━━ PROVIDED RECORDS
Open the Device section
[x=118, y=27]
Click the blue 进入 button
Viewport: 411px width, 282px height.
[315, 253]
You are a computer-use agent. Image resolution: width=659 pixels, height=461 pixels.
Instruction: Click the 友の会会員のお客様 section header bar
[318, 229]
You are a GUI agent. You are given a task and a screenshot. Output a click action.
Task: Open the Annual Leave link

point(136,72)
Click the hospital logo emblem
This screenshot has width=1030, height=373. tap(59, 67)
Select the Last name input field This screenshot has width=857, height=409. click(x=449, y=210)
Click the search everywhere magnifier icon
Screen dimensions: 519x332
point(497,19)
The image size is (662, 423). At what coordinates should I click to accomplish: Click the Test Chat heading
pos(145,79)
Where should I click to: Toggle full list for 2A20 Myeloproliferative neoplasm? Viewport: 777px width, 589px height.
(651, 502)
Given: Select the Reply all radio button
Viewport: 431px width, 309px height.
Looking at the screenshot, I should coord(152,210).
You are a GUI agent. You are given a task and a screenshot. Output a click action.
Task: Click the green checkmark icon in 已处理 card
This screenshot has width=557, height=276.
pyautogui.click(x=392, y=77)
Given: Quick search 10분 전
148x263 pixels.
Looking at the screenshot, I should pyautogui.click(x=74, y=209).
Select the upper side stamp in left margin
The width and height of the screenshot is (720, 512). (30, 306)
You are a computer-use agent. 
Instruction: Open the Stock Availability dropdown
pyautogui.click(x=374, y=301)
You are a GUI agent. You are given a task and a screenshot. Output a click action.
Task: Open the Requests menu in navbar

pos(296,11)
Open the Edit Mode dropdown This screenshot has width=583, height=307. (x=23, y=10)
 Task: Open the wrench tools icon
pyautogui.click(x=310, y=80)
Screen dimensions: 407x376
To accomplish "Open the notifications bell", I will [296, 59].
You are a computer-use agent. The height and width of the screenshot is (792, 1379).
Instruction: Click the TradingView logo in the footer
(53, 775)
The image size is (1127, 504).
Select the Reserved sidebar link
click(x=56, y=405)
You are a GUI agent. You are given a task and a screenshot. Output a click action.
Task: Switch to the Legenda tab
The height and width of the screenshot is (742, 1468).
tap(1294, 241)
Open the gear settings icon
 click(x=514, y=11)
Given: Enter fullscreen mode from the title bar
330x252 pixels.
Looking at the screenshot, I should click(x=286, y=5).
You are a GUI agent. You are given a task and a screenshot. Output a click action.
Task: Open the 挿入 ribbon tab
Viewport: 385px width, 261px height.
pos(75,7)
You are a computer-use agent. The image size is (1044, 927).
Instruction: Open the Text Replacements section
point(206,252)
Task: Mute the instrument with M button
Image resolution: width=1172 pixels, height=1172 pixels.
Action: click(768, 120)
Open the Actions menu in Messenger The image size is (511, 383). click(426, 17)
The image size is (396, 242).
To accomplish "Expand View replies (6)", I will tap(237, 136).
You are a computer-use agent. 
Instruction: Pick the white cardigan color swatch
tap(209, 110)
━━━━
*AIM OF THE TASK*:
Beginning with the line containing "The image size is (1127, 504)." in the material above, copy every line exactly until you have copied the line containing "Task: Open the 挿入 ribbon tab".

*EXERCISE OUTPUT*:
The image size is (1127, 504).
Select the Reserved sidebar link
click(x=56, y=405)
You are a GUI agent. You are given a task and a screenshot. Output a click action.
Task: Switch to the Legenda tab
The height and width of the screenshot is (742, 1468).
tap(1294, 241)
Open the gear settings icon
 click(x=514, y=11)
Given: Enter fullscreen mode from the title bar
330x252 pixels.
Looking at the screenshot, I should click(x=286, y=5).
You are a GUI agent. You are given a task and a screenshot. Output a click action.
Task: Open the 挿入 ribbon tab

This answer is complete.